> **Brief**
Leaving all pictures aside, copy exactly the lines from the start of the listing below through the line that contains "Inicio (20, 206)", and only those lines.
== Data shown
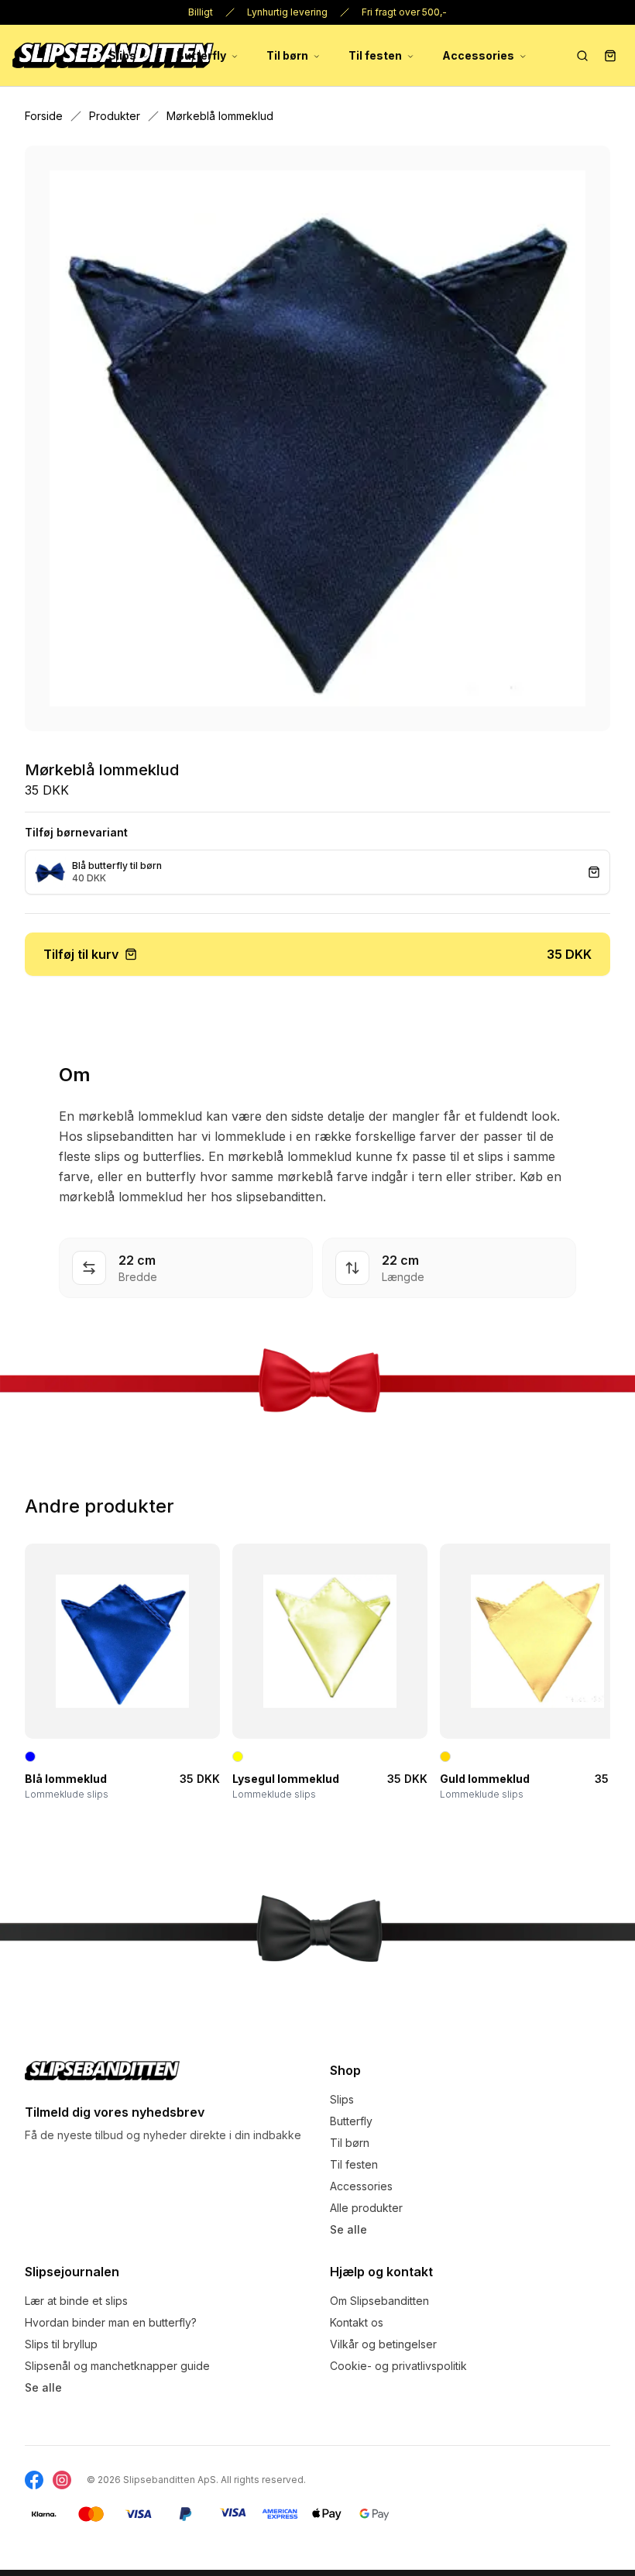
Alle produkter (366, 2207)
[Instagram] (62, 2480)
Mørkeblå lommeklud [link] (219, 115)
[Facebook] (34, 2480)
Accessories (478, 55)
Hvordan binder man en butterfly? (111, 2322)
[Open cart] (610, 55)
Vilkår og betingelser (383, 2344)
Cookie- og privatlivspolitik (398, 2365)
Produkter (114, 115)
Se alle (348, 2229)
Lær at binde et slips (76, 2300)
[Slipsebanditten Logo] (102, 2071)
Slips (122, 55)
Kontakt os (356, 2322)
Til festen (375, 55)
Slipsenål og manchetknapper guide (117, 2365)
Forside (44, 115)
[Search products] (582, 55)
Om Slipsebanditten (379, 2300)
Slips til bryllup (61, 2344)
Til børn (287, 55)
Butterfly (201, 55)
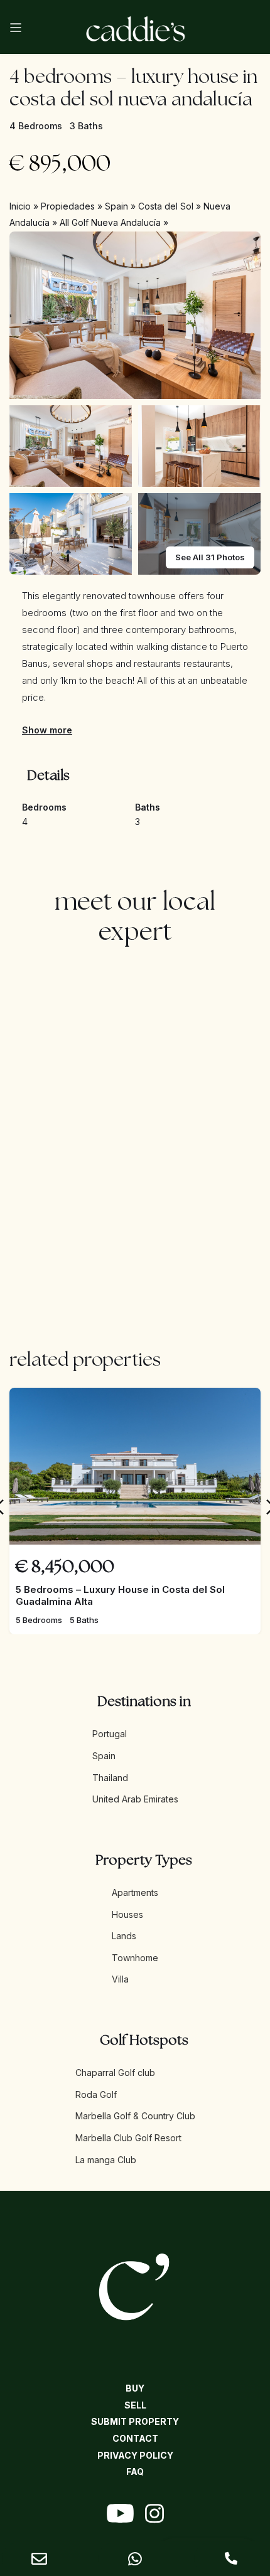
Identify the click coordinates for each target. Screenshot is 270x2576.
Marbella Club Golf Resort (128, 2137)
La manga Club (105, 2159)
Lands (124, 1935)
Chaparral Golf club (115, 2072)
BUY (135, 2388)
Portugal (109, 1733)
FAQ (135, 2471)
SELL (135, 2405)
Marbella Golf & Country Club (135, 2115)
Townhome (135, 1957)
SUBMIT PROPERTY (135, 2421)
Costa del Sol (165, 206)
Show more (47, 730)
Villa (120, 1979)
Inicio (20, 206)
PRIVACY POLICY (135, 2455)
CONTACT (135, 2438)
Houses (127, 1914)
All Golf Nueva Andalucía (110, 222)
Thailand (110, 1777)
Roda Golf (96, 2094)
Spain (116, 206)
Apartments (135, 1892)
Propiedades (68, 206)
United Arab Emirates (135, 1799)
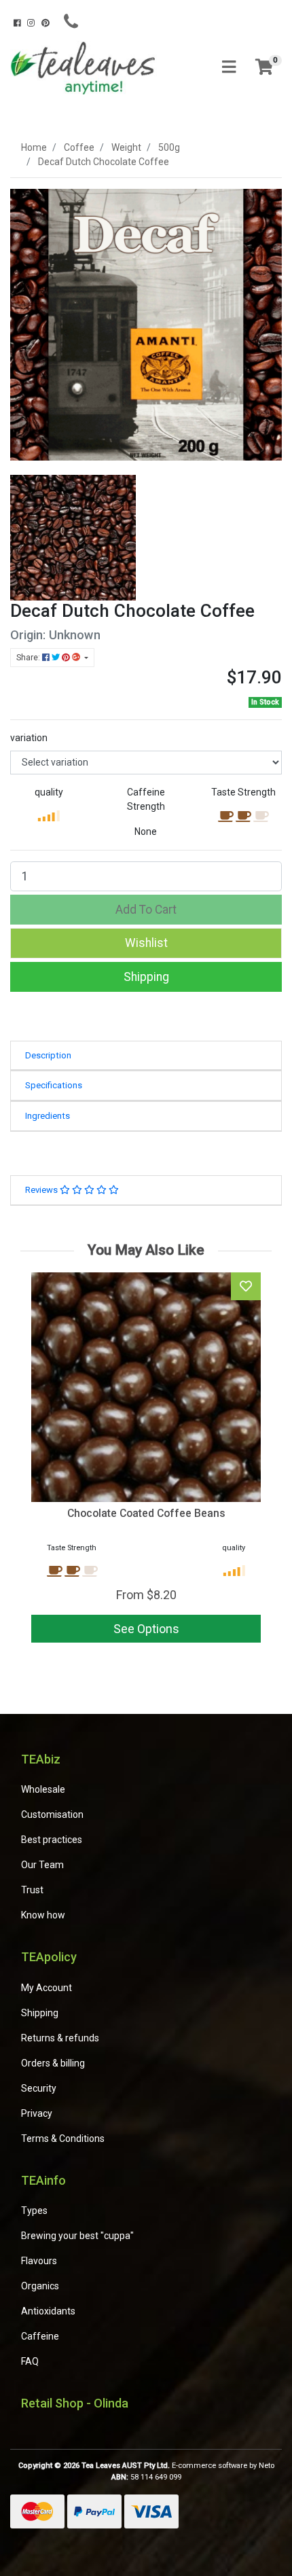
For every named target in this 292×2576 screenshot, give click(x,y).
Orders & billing (53, 2063)
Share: (29, 657)
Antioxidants (48, 2311)
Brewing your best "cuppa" (77, 2235)
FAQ (30, 2361)
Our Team (42, 1864)
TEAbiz (40, 1759)
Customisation (52, 1814)
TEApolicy (49, 1957)
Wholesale (43, 1789)
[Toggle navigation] (228, 67)
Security (38, 2088)
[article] (146, 1460)
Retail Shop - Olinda (74, 2403)
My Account (46, 1987)
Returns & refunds (60, 2038)
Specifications (53, 1085)
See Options (146, 1629)
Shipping (146, 977)
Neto (266, 2465)
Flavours (39, 2260)
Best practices (51, 1839)
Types (34, 2210)
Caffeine (40, 2336)
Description (48, 1055)
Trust (32, 1889)
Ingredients (47, 1116)
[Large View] (73, 537)
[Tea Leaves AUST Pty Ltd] (85, 66)
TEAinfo (43, 2180)
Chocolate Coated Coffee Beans (146, 1513)
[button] (146, 943)
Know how (43, 1915)
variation (29, 737)
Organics (40, 2285)
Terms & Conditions (63, 2138)
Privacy (36, 2113)
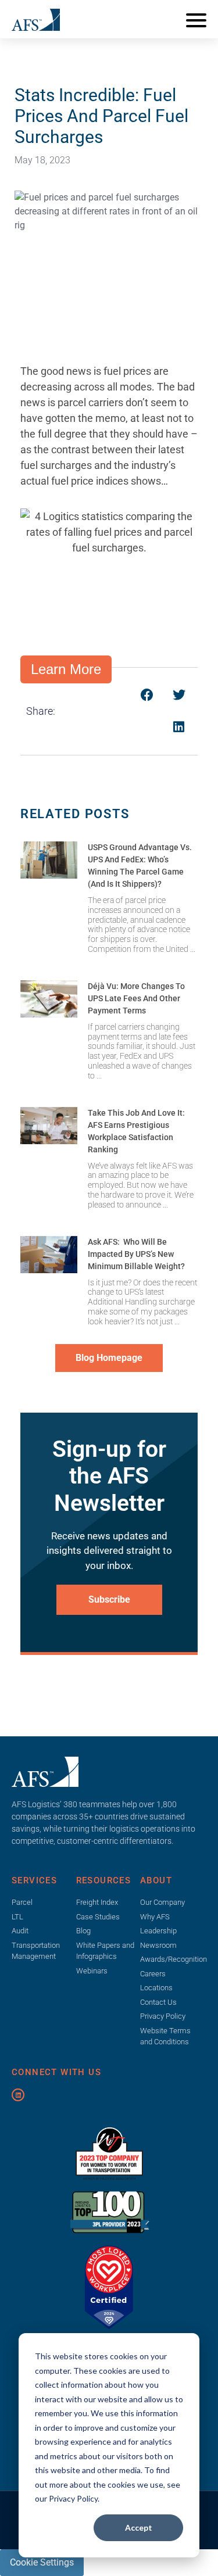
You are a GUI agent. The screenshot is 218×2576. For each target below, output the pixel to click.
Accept (138, 2527)
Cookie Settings (42, 2562)
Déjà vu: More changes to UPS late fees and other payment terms (136, 998)
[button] (147, 695)
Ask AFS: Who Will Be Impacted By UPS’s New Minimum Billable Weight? (136, 1254)
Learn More (66, 669)
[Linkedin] (18, 2094)
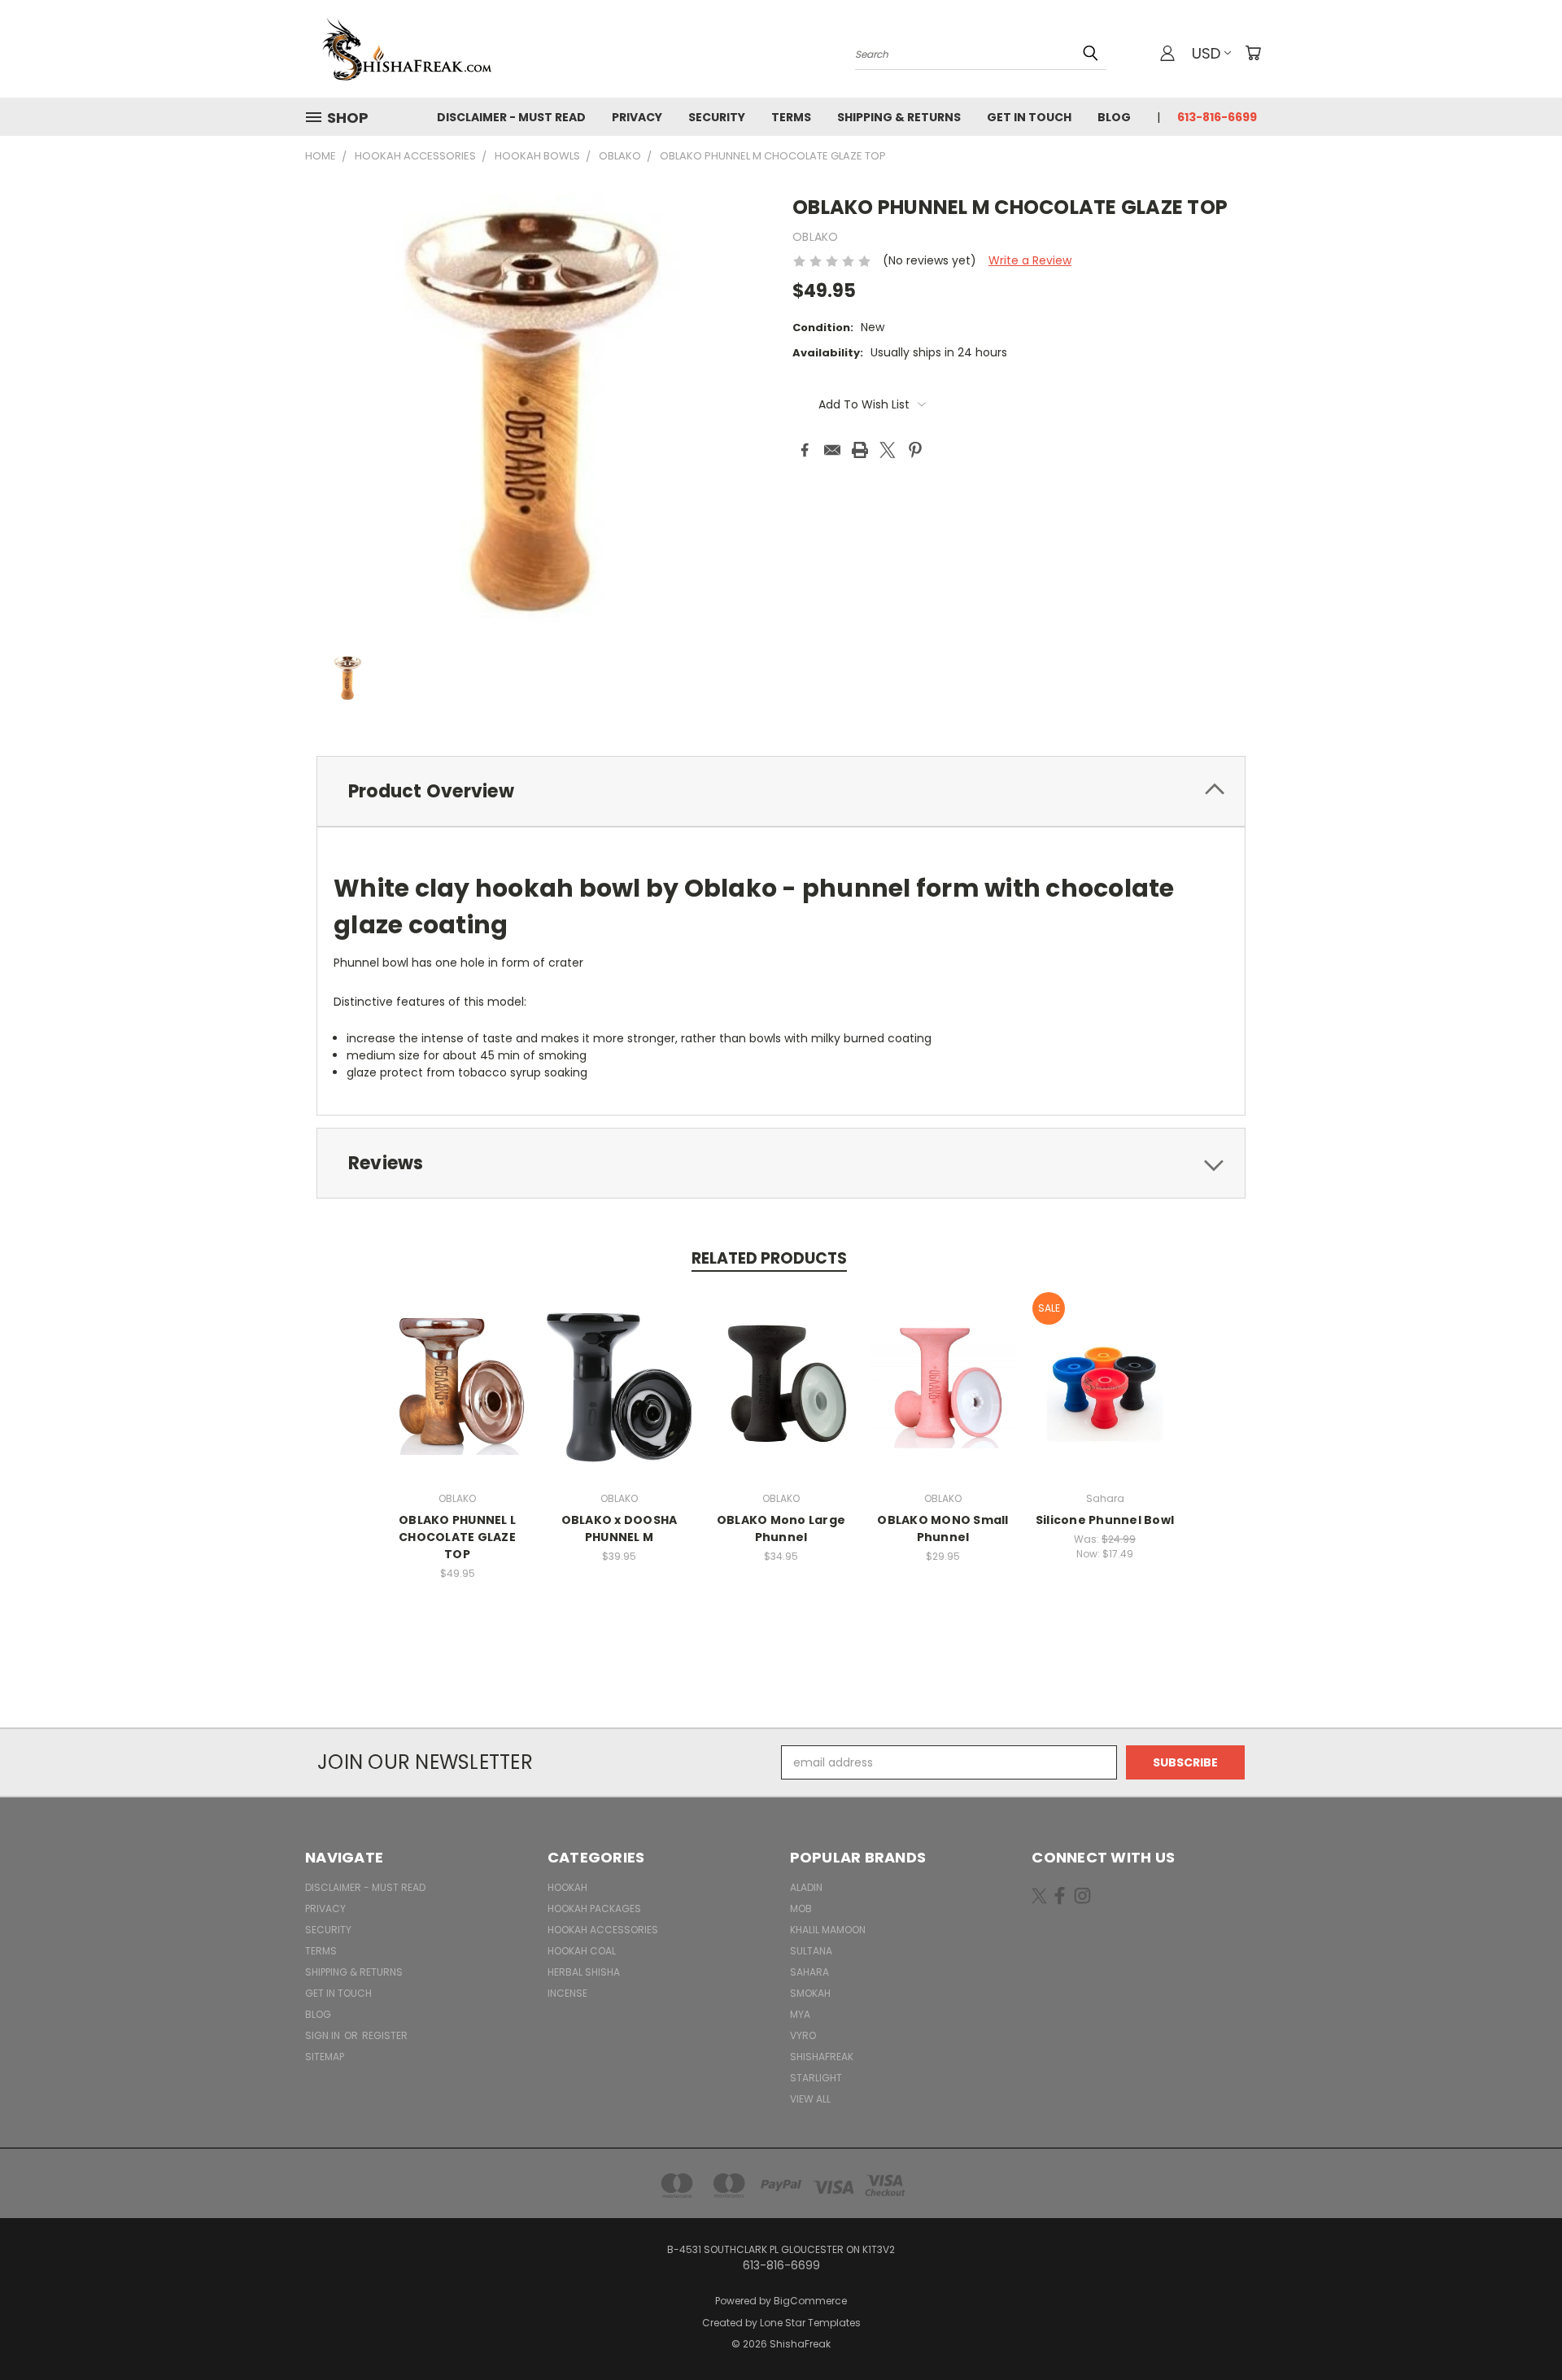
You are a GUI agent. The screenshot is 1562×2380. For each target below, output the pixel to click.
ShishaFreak (821, 2056)
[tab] (781, 791)
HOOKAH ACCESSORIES (603, 1930)
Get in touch (1029, 117)
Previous (1519, 2329)
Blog (1114, 117)
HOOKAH (567, 1887)
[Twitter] (887, 450)
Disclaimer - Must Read (511, 117)
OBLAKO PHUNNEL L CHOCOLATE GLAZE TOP (457, 1537)
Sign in (324, 2035)
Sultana (811, 1951)
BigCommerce (810, 2301)
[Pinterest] (915, 450)
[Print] (860, 450)
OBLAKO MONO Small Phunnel (942, 1528)
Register (385, 2035)
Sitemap (324, 2056)
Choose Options (943, 1396)
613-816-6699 (1217, 117)
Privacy (637, 117)
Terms (791, 117)
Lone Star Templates (810, 2323)
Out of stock (457, 1396)
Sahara (809, 1972)
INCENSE (567, 1993)
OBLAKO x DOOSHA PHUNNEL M (619, 1528)
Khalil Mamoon (828, 1930)
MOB (801, 1908)
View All (810, 2099)
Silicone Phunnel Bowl (1105, 1520)
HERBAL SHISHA (584, 1972)
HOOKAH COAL (582, 1951)
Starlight (816, 2078)
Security (716, 117)
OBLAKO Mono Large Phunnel (781, 1528)
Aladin (806, 1887)
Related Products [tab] (769, 1258)
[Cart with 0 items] (1253, 53)
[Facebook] (804, 450)
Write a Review (1029, 260)
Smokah (810, 1993)
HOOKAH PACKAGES (594, 1908)
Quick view (457, 1366)
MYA (800, 2014)
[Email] (832, 450)
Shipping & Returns (899, 117)
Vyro (803, 2035)
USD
====
> **Exercise solution**
Alle produkter (366, 2207)
[Instagram] (62, 2480)
Mørkeblå lommeklud [link] (219, 115)
[Facebook] (34, 2480)
Accessories (478, 55)
Hvordan binder man en butterfly? (111, 2322)
[Open cart] (610, 55)
Vilkår og betingelser (383, 2344)
Cookie- og privatlivspolitik (398, 2365)
Produkter (114, 115)
Se alle (348, 2229)
Lær at binde et slips (76, 2300)
[Slipsebanditten Logo] (102, 2071)
Slips (122, 55)
Kontakt os (356, 2322)
Til festen (375, 55)
Slipsenål og manchetknapper guide (117, 2365)
Forside (44, 115)
[Search products] (582, 55)
Om Slipsebanditten (379, 2300)
Slips til bryllup (61, 2344)
Til børn (287, 55)
Butterfly (201, 55)
Identify the click coordinates for each target. Screenshot is 270x2576.
Marbella Club Golf Resort (128, 2137)
La manga Club (105, 2159)
Lands (124, 1935)
Chaparral Golf club (115, 2072)
BUY (135, 2388)
Portugal (109, 1733)
FAQ (135, 2471)
SELL (135, 2405)
Marbella Golf & Country Club (135, 2115)
Townhome (135, 1957)
SUBMIT PROPERTY (135, 2421)
Costa del Sol (165, 206)
Show more (47, 730)
Villa (120, 1979)
Inicio (20, 206)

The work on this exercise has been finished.